Bavarian deputy PM Hubert Aiwanger to remain in office – despite reports he publicly mocked the Holocaust during high school.
By Ben Cohen, The Algemeiner
The German federal government’s top official tasked with combating antisemitism has strongly criticized the decision of Bavaria’s prime minister to allow his deputy — accused of authoring and distributing a leaflet demeaning the Holocaust while a schoolboy — to remain in office.
Felix Klein — the federal government’s commissioner for Jewish life and the fight against antisemitism — warned that the decision of Markus Söder, the prime minister of the southern state of Bavaria, to permit his deputy Hubert Aiwanger to stay in his post could result in “catastrophic consequences” for the ongoing tasks of combating Jew-hatred and commemorating the Holocaust.
“After Prime Minister Söder’s decision to leave Mr. Aiwanger in office, the Bavarian state government should not return to the political agenda,” Klein told German media outlets on Monday. “The matter has damaged the fight against antisemitism in our country.”
A report in the the Munich-based Sueddeutsche Zeitung (SZ) news outlet ten days ago claimed that Aiwanger was behind a typewritten leaflet mocking the Holocaust distributed at the Burkhart Gymnasium in the town of Mallersdorf-Pfaffenberg in 1987, when he was 17. According to the SZ, members of staff and former students at the school confirmed that Aiwanger had been summoned before a school disciplinary committee over the leaflet and was sanctioned as a result.
The leaflet parodied national history competitions through demeaning references to the Holocaust. For example, the “prize” for the best answer to the question “Who is the greatest traitor to the fatherland?” was “a complimentary flight through the chimney at Auschwitz.”

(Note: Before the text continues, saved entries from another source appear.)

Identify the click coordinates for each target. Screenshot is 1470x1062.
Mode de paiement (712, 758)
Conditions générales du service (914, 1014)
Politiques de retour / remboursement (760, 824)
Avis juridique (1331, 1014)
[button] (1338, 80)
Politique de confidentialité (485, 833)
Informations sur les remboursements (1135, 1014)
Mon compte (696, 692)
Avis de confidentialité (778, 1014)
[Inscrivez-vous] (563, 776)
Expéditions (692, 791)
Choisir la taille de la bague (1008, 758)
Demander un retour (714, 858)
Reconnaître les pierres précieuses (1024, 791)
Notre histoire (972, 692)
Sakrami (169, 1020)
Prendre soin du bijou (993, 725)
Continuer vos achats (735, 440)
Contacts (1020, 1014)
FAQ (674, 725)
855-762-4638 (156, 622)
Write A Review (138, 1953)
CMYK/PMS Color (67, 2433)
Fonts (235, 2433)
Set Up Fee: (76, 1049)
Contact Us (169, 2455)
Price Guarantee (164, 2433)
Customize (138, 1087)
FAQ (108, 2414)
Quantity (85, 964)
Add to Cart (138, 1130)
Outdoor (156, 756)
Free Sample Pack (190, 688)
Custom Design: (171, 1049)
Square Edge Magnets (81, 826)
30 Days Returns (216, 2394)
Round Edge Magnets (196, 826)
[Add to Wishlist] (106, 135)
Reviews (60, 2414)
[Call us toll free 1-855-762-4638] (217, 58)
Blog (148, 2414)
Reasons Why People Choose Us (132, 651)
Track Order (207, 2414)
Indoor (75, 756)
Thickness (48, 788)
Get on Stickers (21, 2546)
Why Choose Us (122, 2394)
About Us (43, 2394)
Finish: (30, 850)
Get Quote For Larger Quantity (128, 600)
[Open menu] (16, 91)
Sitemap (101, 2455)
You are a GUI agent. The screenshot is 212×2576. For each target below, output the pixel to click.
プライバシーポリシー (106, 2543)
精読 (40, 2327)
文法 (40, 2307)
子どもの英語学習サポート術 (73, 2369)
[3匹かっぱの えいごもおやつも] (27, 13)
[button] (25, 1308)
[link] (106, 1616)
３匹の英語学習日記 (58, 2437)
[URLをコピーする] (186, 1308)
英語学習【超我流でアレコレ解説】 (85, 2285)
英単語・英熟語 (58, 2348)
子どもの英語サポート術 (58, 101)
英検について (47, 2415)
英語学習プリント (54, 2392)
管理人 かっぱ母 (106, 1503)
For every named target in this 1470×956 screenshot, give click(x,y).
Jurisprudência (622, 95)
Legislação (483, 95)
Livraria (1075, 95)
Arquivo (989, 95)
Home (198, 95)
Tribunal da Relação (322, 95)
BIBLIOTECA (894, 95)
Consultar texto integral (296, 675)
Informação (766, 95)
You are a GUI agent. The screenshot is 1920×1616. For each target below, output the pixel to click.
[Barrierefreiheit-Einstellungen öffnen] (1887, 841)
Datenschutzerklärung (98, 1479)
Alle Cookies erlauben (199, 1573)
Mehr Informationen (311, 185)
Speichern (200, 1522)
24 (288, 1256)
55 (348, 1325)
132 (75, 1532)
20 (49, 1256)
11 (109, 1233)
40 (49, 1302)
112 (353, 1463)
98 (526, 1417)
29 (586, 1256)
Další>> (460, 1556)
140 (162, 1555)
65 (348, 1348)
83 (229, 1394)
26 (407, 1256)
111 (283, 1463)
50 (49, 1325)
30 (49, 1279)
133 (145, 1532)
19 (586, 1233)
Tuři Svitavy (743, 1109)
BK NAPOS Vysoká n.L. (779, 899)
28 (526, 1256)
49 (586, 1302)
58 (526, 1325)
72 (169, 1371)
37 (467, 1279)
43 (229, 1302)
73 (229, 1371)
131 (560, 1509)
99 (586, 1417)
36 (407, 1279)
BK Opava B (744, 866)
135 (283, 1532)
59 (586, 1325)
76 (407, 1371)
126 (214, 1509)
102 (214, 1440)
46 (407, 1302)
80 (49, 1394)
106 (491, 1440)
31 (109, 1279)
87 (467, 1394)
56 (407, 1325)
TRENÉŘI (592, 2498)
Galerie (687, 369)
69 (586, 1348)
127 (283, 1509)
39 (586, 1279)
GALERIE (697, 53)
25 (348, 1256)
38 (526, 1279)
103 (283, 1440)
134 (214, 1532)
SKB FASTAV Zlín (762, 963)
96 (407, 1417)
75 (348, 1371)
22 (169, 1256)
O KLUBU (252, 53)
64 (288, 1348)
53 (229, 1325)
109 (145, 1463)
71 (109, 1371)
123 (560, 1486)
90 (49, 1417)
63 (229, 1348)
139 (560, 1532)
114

Similar “prizes” were offered for answers to other questions, among them a “lifelong stay in a mass grave,” “a free shot in the back of the neck,” “a ticket … to the entertainment quarter Auschwitz,” and a “night’s stay in the Gestapo cellar, then a trip to Dachau.”
Aiwanger furiously denied being the author of the leaflet, for which his brother Helmut later claimed responsibility. However, Jewish leaders and German politicians across the spectrum were unimpressed by his denial, pointing to the presence of copies of the leaflet in his school bag. As the scandal intensified, former schoolmates of Aiwanger’s gave interviews in which they accused the deputy prime minister, now 52, of delivering Hitler salutes, imitating Hitler’s speeches, and cracking antisemitic and racist jokes.
At a hastily organized press conference on Sunday, Söder — who faces state parliamentary elections on Oct. 8 — confirmed that he had opted against firing Aiwanger.
“I know not everyone will like my decision, and others will have residual doubts. But I stress again, this result is the outcome of a fair and orderly process,” he said.
Söder nonetheless criticized Aiwanger for his handling of the controversy.
“To first dispute everything, then partly admit some things, some of the contradictions, this has not increased his credibility in the past week,” Söder said. However, given that the leaflet was published 35 years ago, that there was no evidence of Hubert Aiwanger’s authorship, and that Aiwanger had not made any antisemitic statements since then, “in my opinion, dismissal from office would not be proportionate,” he said.
“Late, and in my view not too late, there was a clear apology and clear distancing of himself from the comments. This was right and necessary,” he added.
Separately, Aiwanger told the newspaper Bild that he saw “no reason whatsoever to resign or to be released from office.”
Klein countered by saying that Aiwanger should have resigned because of “insufficient information about his connection to the antisemitic hate leaflet and his statement that the Shoah was used here for party political purposes.” Last week, Aiwanger complained that the scandal was “now being used in a political campaign against me and my party.”
Klein expressed concern that the scandal would allow party political considerations to compromise the struggle against antisemitism and the commemoration of the Holocaust. In 2022, the German authorities registered about 2,500 antisemitic incidents — including a record number that involved extreme violence.